Hoje ela perdeu a conta de quantas mães ajudou: “O meu acolhimento é uma adoção de cada pessoa que passa na nossa vida”, diz, fazendo um paralelo com o fato de Victor e a irmã Kauane serem adotivos.
Fernanda Fontenele
Conheceu a Cannabis na Califórnia em 2009. Tetraplégica, ela trouxe para o Brasil o Sistema de Treino Neuromotor (NTS), uma forma inovadora de recuperação física. Ela mesma se beneficia do NTS aliado à Cannabis medicinal.
Conta que suas dores eram incapacitantes e que tomava remédios que sequer faziam efeito. “Com o canabidiol tive uma resposta muito boa e tenho até hoje”, diz, lamentando não ter tido acesso antes.
Ana Gabriela Baptista
Importante apoio para médicos prescritores que assessora, a fisioterapeuta lembra: “Meio milhão de médicos e pouco mais de mil são prescritores de Cannabis medicinal no Brasil”. Por isso, Baptista colabora dividindo conhecimento, parte técnica e clínica com médicos. “Quanto mais precoce o início do tratamento com Cannabis, maiores as chances de recuperação”, lembrando que a planta é analgésica, anti inflamatória, imunomoduladora entre outros efeitos. Ela ainda apontou que “a terapia canabinóide bem titulada por profissional capacitado quase não traz efeitos colaterais”.
Estilo de Vida e o Sistema Endocanabinoide
No último painel de 10 de novembro, duas médicas que são referência em medicina canabinóide falaram sobre o sistema endocanabinoide e estilo de vida.
Ambas as médicas sentiram, ainda na faculdade, uma desconexão com a abordagem focada em sintomas e remédios e mudaram suas vidas com uma medicina mais abrangente e Cannabis medicinal.
Paula Dall ‘Stella
Médica funcional, ela hoje usa Cannabis medicinal para quase todos os pacientes que atende. Estuda e ensina medicina canabinóide e é diretora técnica da associação AMA+ME.

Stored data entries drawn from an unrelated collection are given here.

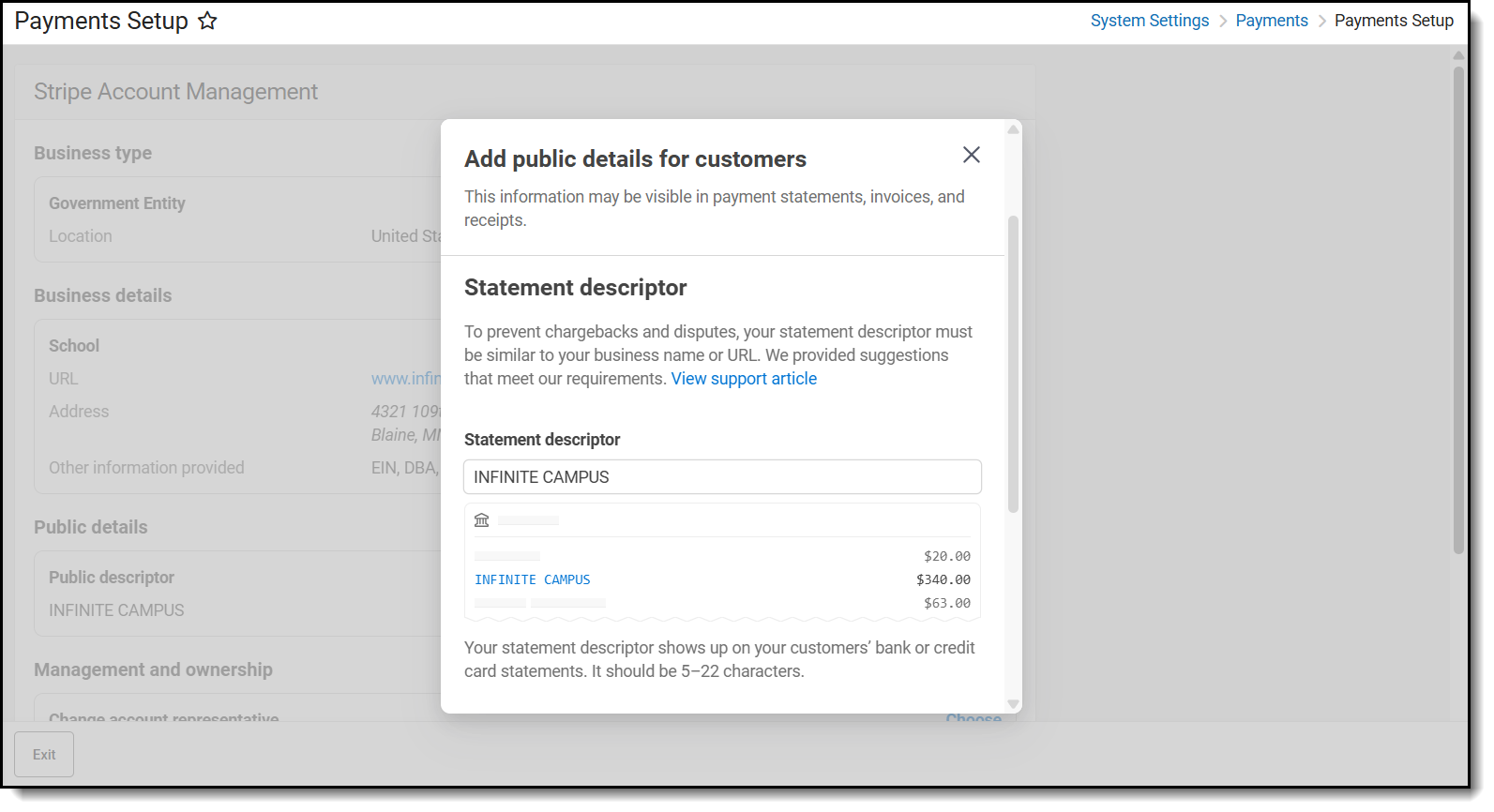Favorite the Payments Setup page with the star
The height and width of the screenshot is (812, 1494).
pyautogui.click(x=207, y=22)
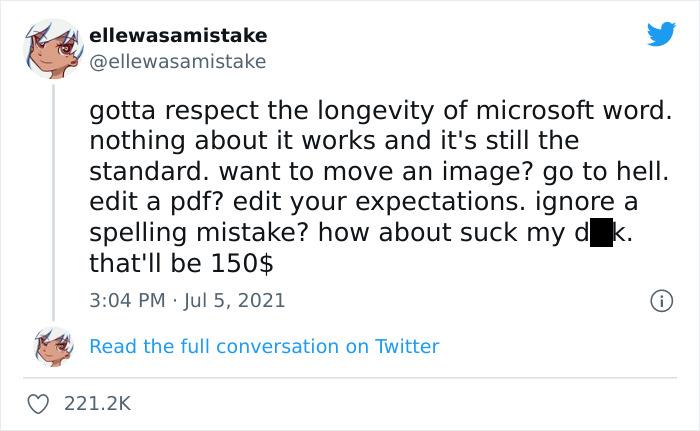Open the bold ellewasamistake display name
Image resolution: width=700 pixels, height=431 pixels.
(178, 35)
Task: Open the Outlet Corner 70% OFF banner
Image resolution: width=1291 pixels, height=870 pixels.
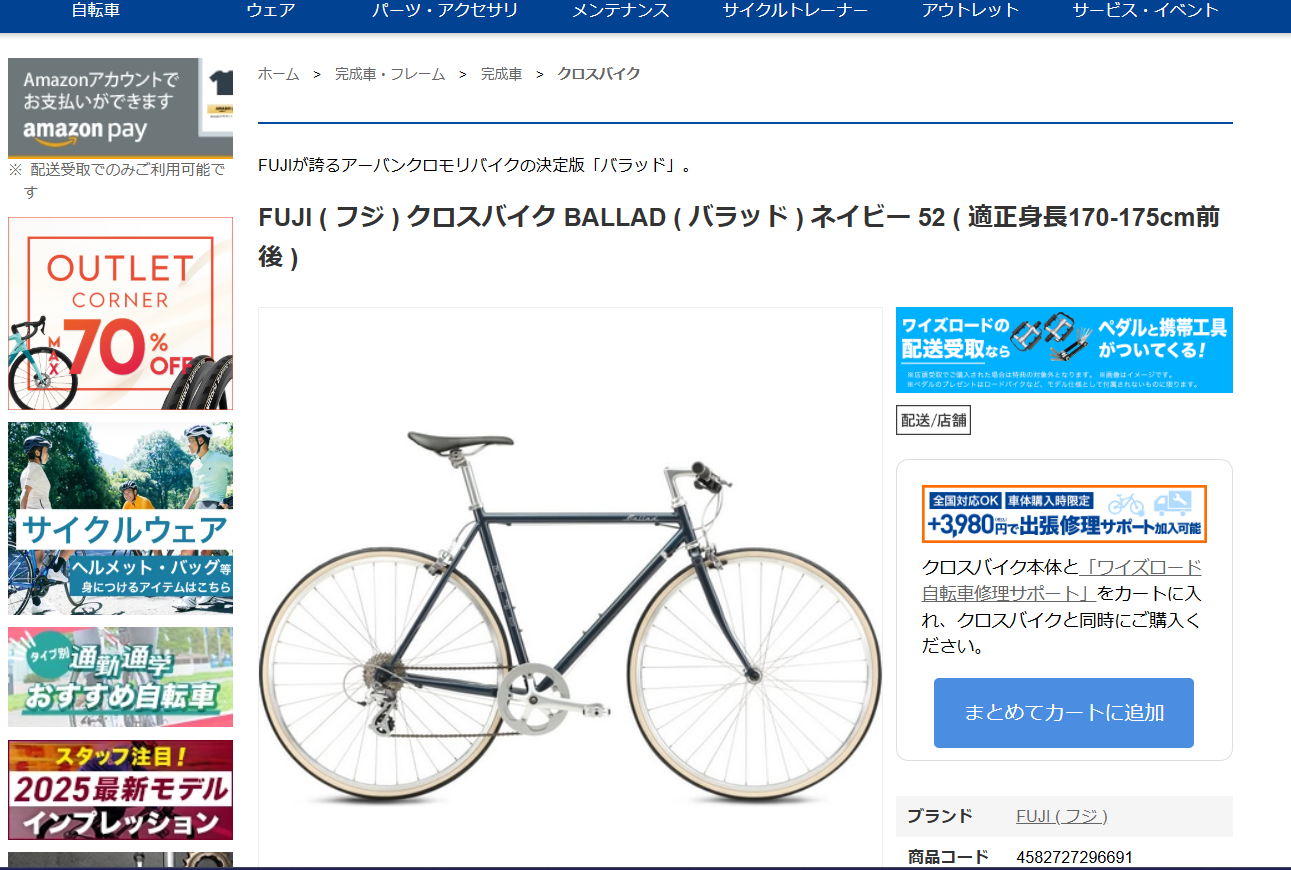Action: point(120,314)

“Por muito tempo acreditamos que nosso destino era determinado pela genética. Mas o estilo de vida é muito mais importante para determinar se ficaremos doentes ou não. O que faz com que expressemos os genes são os hábitos. São os marcadores do estilo que podem predispor uma doença crônica” diz a médica, determinada a ensinar seja pacientes a tomar decisões informadas sobre seus hábitos.